TASK REQUIREMENTS: All entries need to be written out verbatim, with pictures omitted.

MATERIAL SHOWN:
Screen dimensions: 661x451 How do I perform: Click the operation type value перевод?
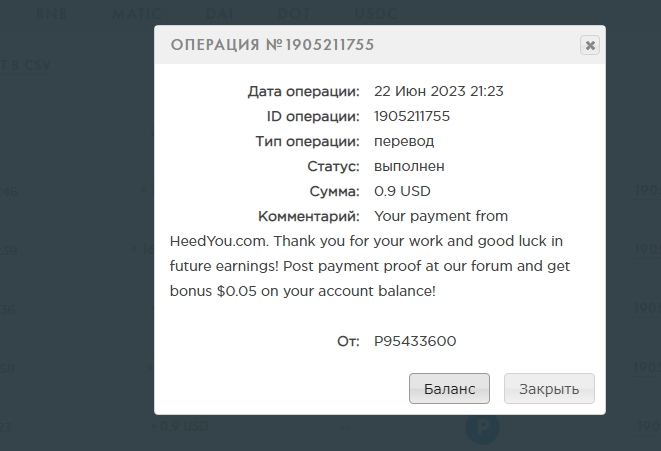(404, 141)
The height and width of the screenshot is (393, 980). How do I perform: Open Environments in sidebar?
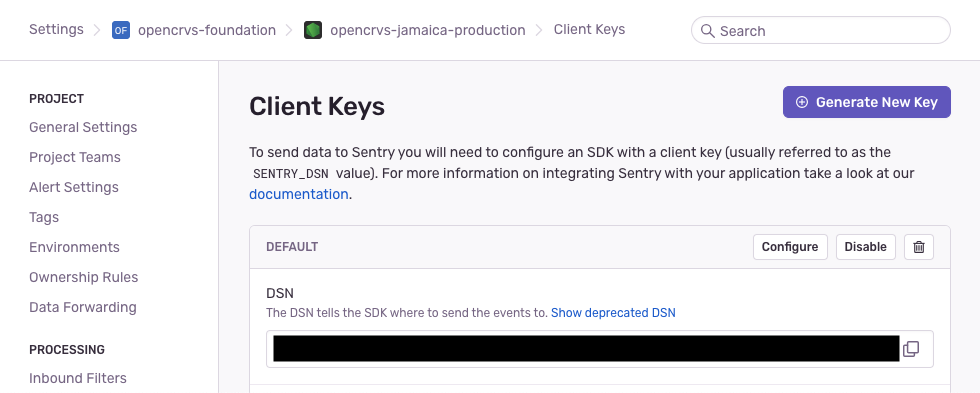click(74, 247)
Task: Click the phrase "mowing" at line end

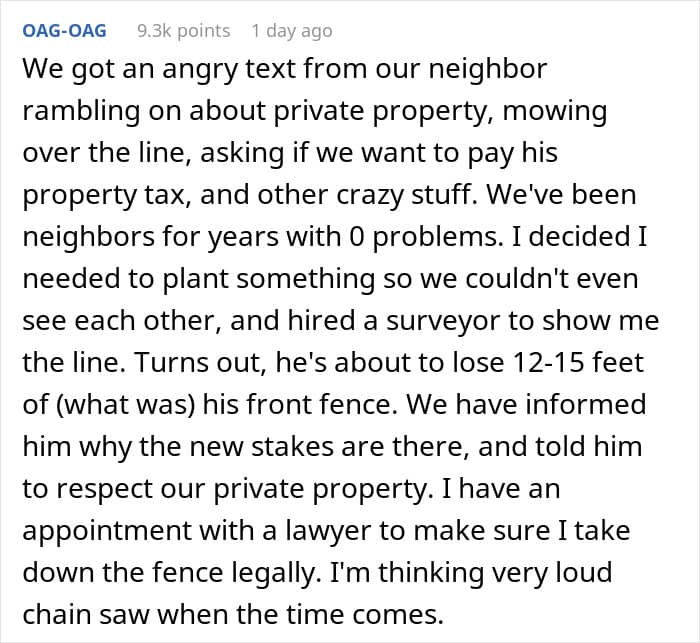Action: pyautogui.click(x=554, y=111)
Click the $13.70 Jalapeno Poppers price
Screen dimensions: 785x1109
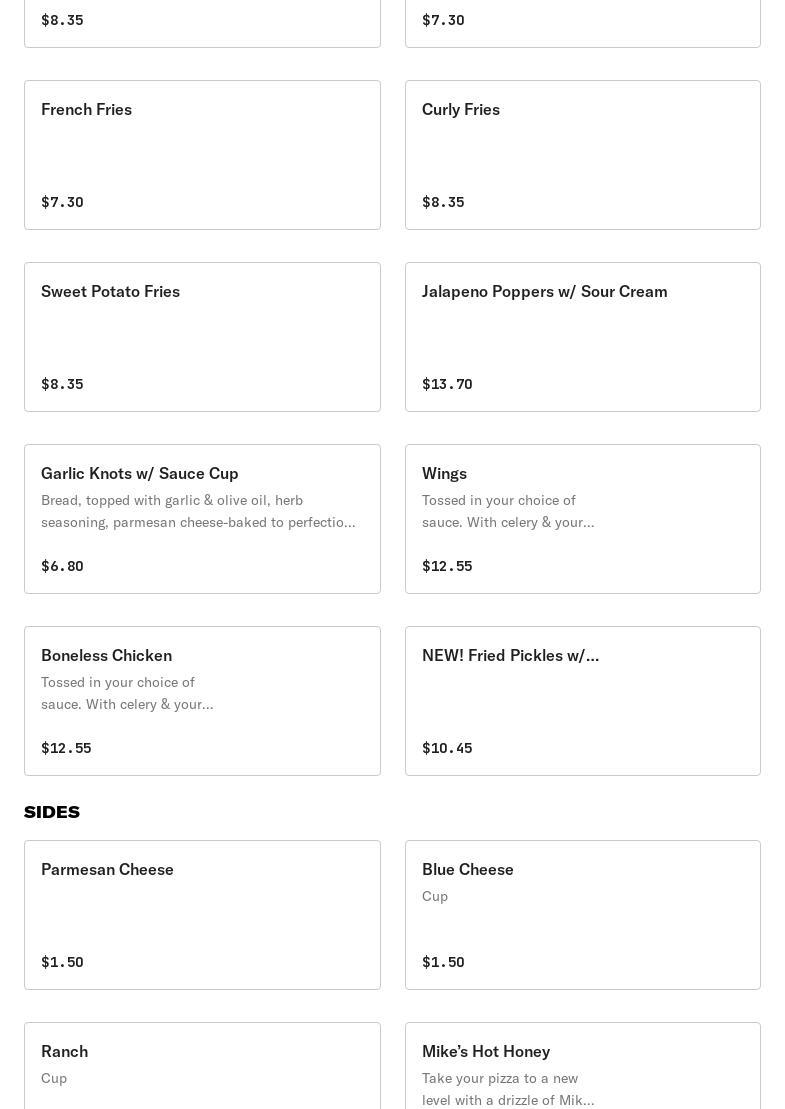click(447, 384)
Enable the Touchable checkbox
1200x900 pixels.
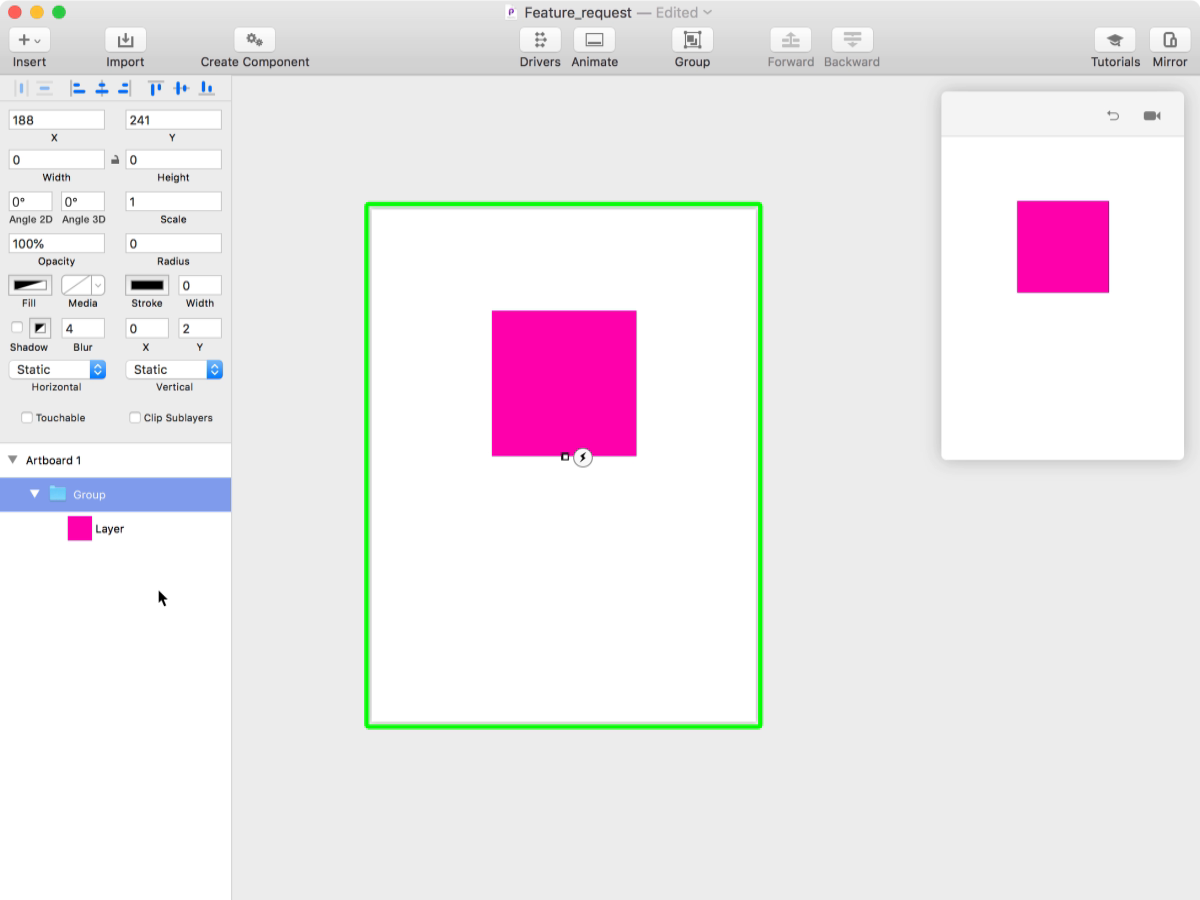(27, 418)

REPLY TO THE EXERCISE:
Screen dimensions: 661x451 How do I perform: Click the operation type value перевод?
(404, 141)
The height and width of the screenshot is (393, 980). How do I perform: Open Environments in sidebar?
click(74, 247)
Task: Click the phrase "mowing" at line end

Action: pyautogui.click(x=554, y=111)
Click the $13.70 Jalapeno Poppers price
Screen dimensions: 785x1109
click(447, 384)
Enable the Touchable checkbox
1200x900 pixels.
(27, 418)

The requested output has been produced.